Why frequency of publication and short, more targeted content is changing publishers’ workflow
With the introduction of digital platforms there has been increased interest in content subscription services as more consumers find them to be convenient, as well as time- and money-saving, allowing the subscriber to buy access to the content they need, with ongoing access to future additions or revisions.
We predict this is a trend that is set to continue with the market continuing to move towards consumption on an ongoing basis rather than through outright purchases. This trend will require publishers of research to embrace another stage of the digital transformation: short-formism. But what is it and what does it mean for research, editorial and production workflow?
The move to short-form content
Short-form content is a type of content that is characterised by shorter reports that are published more frequently.

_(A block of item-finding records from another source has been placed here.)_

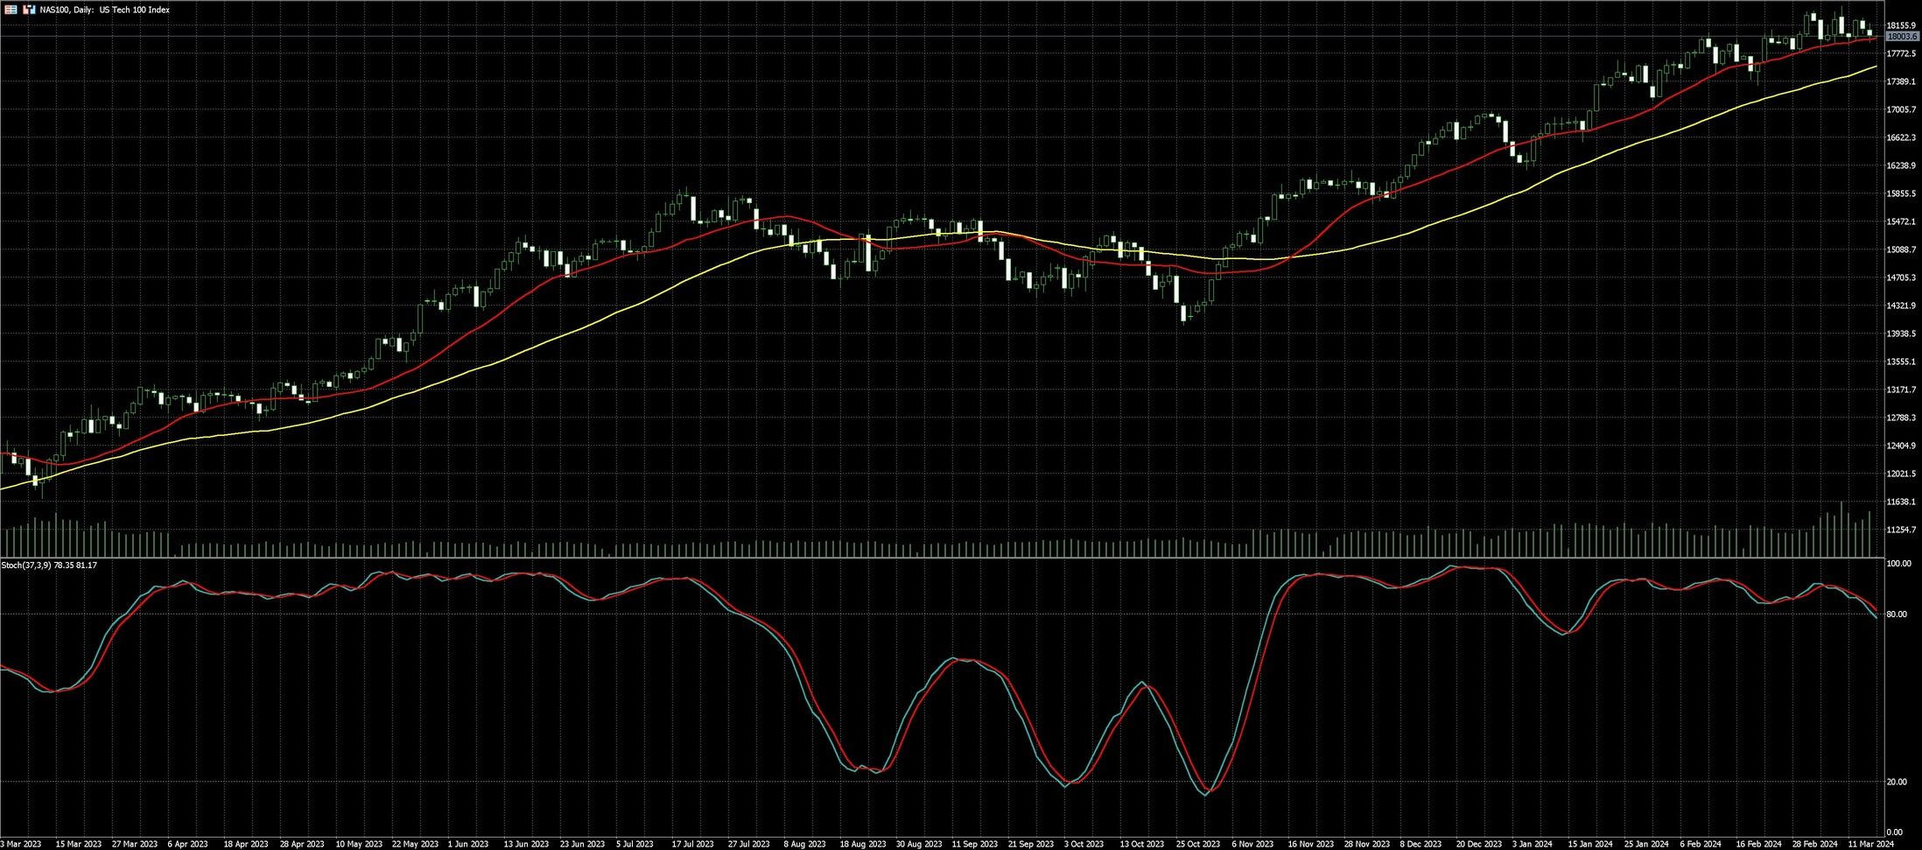This screenshot has height=850, width=1922.
Task: Select the 3 Mar 2023 date marker
Action: pos(21,844)
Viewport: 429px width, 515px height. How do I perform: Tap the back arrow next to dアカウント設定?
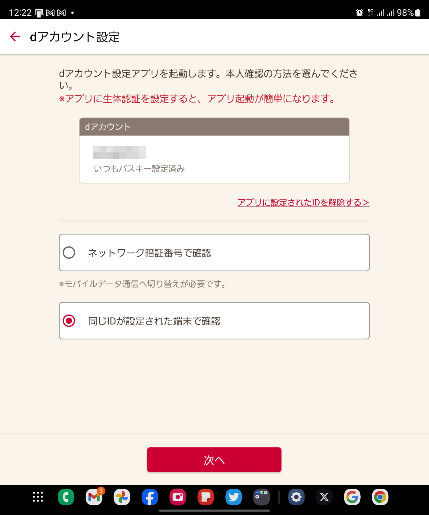coord(15,36)
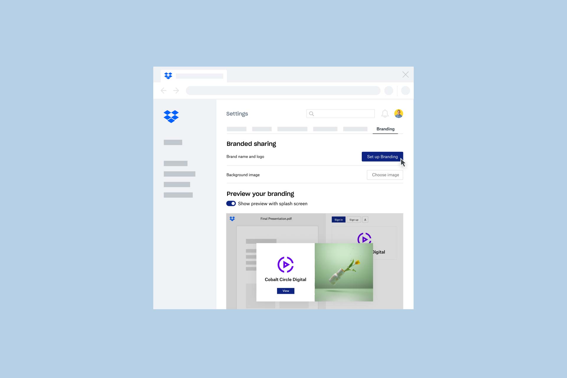Click the Set up Branding button
Screen dimensions: 567x378
[x=382, y=157]
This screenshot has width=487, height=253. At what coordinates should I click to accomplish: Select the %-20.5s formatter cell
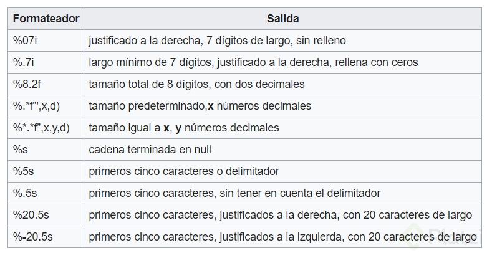pos(32,237)
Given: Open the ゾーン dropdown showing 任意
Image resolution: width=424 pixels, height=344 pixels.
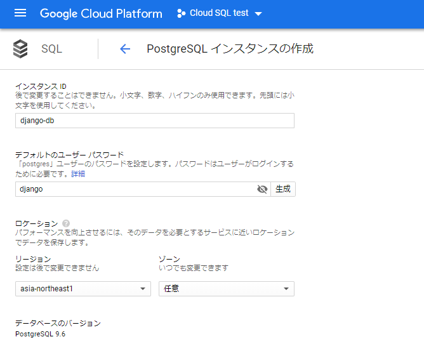Looking at the screenshot, I should click(x=226, y=289).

Wider access to digital information has now led consumers to make quicker decisions, increasing the requirement for ‘on-demand’ information. Publishers have capitalised on the speed at which they can deliver content in this digital format, with shorter and more regular reports being produced to feed this demand. This now means publishers can react quickly in response to events through more real-time content.
In contrast to longer content which involved curation of comprehensive reports by a large team of analysts, short-form content focuses more on singular answers to specific questions. This focused content may be produced by just one analyst, with the creation of multiple different short-form reports on the same topic drastically cutting time between content creation and delivery.
Multiple documents can be stored in a digital content repository to be used on demand to compare and contrast different analyses for different markets, or at different times when new information arises. This allows the subscriber to collect the information they need exactly when they need it, with content being continuously created and constantly evolving.
The goldfish effect
The digital era has radically shortened attention spans (sometimes termed the goldfish effect) and information providers need to adapt to this trend.
Improved search capability is a major factor for consumers and therefore short-form content is ideal and negates the need to trawl through a 500-page report to find the answer. It is specific content that is relevant to their niche or question, saving time collating multiple pieces of content from many articles.
Short-form content has also paved the way for the subscription of information feeds, offering consumers the ability to adjust forecasts and pivot their decisions when new information on market trends is released.
The digital era’s influence on analytics
Nowadays, digital documents provide deep analytical insights, enabling a publisher to understand who is consuming the content and how much is being consumed. This knowledge feeds more interesting content in future and proves the value of the content at the point of subscription renewal.